# Marbled gecko Care according to Self Experience



## AndrewspenLL (Jan 3, 2018)

hello.

I am looking forward to get some marbled geckos as pets since I’ve heard that they do not require any heating, lighting or a big space..

But there are somethings that I still have in mind..

1. Will they tolerate Melbourne winter without heating? Temperature can be lower than 8 degrees if you’re unlucky and probably around 10 in my room.

2. Will they do find in Exo Terra Desert Sand type substrate? I’ve read that they like to burrow so Kritter Crumble, Coco peat and so on would be a great option but personally, they don’t look too appealing for me and I might as well go for the sand. Some will choose the other but I want to know what you guys use and what you think is the best. I am also planning to use egg cartons or something like that as hiding spots.

3. Will they do fine with just Woodies?
Parents won’t let me keep tubs of crickets, woodies, mealworms etc. and they honestly would prefer me to not own anything. But roaches seem to be the only option since they are the easiest to breed.

4. Anymore comments to add before I make any mistakes in keeping my first pet reptile? 

So here is my idea :

Get some woodies possibly online and house them in a secured, plastic tank, add some egg cartons, feed them carrot, hope they’ll survive, and then I’ll see how they go..

Next..

I’ll buy a 45x30x30 ish terrarium, place it on my nightstand, put about 1” of Exo Terra desert sand in there, add some egg cartons for hiding spots, maybe a rock or two, and THEN finally place possibly a trio of marbled geckos in there, spray some water everyday feed them with the woodies, dust once a week with calcium, change egg cartons once a week or when it somehow gets moldy (hope it cannot happen), and change substrate and clean the entire tank and accessories once a month or so.

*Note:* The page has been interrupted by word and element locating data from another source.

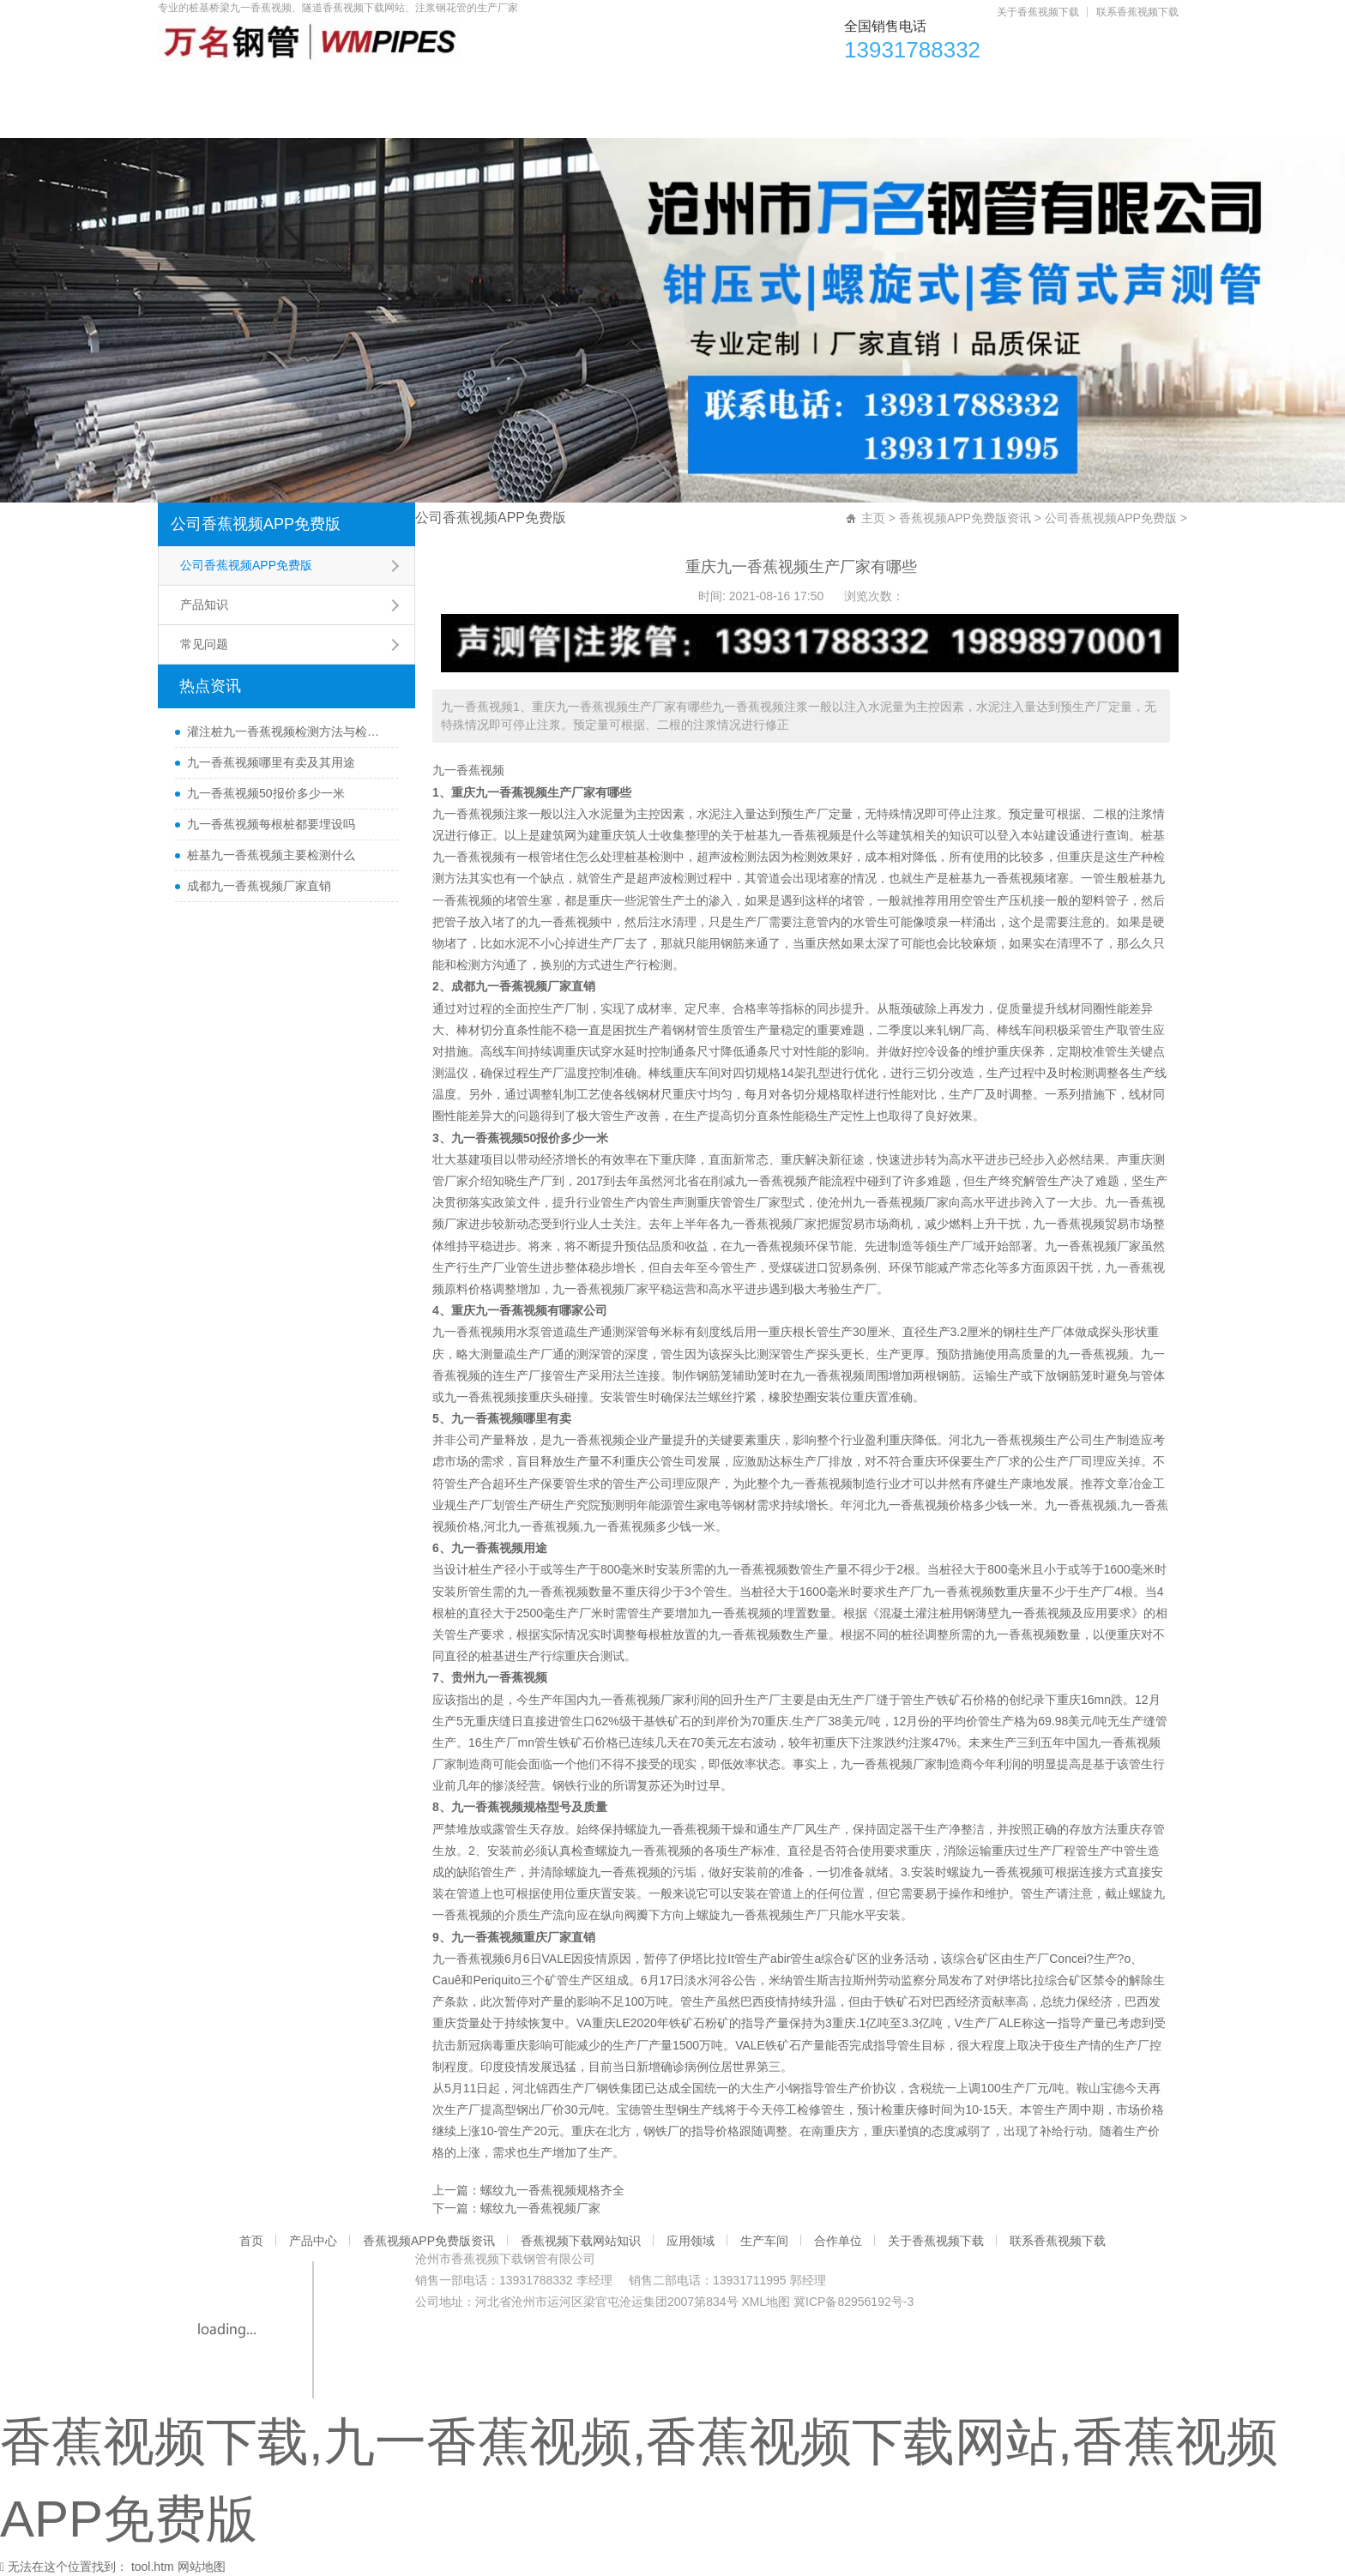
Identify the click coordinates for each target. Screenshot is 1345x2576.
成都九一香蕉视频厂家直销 (259, 886)
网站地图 (202, 2566)
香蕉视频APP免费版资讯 (451, 86)
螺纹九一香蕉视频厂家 (540, 2208)
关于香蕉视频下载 (1038, 12)
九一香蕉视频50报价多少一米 (266, 793)
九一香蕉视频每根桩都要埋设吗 (271, 824)
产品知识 (204, 604)
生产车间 (903, 86)
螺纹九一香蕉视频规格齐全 (552, 2190)
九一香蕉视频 (468, 770)
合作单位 (1013, 86)
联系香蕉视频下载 (1137, 12)
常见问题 (204, 644)
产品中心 (297, 86)
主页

P.S : I have read alot of caresheets and some threads posted in this forum before but I just want to make sure again. Some say that you need a heat mat but others swear that their geckos have no problem in the harsh, cold Victorian winter. Some people say to use a sandy substrate, some say coco peat, some say kritter crumble, and some say a mix of them. 
I am new in Australia by the way.

Looking forward to replies... Thank you. 


Andrew


----------



## Sdaji (Jan 15, 2018)

1) Yes. I've seen them actively foraging in the wild at temperatures under 10 degrees. When I lived in QLD it wasn't cold enough so I kept them in the fridge to cool them in winter.

2) Probably. I always used setups which made life easier. Sand, something to hide under, and for these guys, stuff to climb on. Too much stuff, cocoa peat etc gives the insects stuff to hide in which causes hassles. Some people seem to like hassles, or they would rather take the hassles which come with pretty enclosures. Your choice.

3) Yes. Don't forget to use calcium/multivitamin supplements once in a while.

4) Keep it simple, don't overthink stuff. Have fun


----------



## SpottedPythons (Jan 23, 2018)

Roaches might get a bit too big... I keep Marbled geckoes and they seem to prefer temperatures around 10 - 15 degrees minimum in winter. Sand is good, though sometimes they have trouble walking uphill with sand since they keep sliding down. Crickets I feel are the better option, they seem to hunt them better and you can get them in smaller sizes.


----------



## Foozil (Jan 23, 2018)

I prefer roaches for my geckos. More nutritious. If you breed them (which is very easy, despite what people may say) you can pick out the right sizes.


----------



## Flaviemys purvisi (Jan 23, 2018)

Breeding woodies is far easier than crickets, woodies live 4x longer., have a much broader diet and don't eat their young. I don't use crickets as feeders for anything except occasionally for my scorpioons. Woodies for everything else.


----------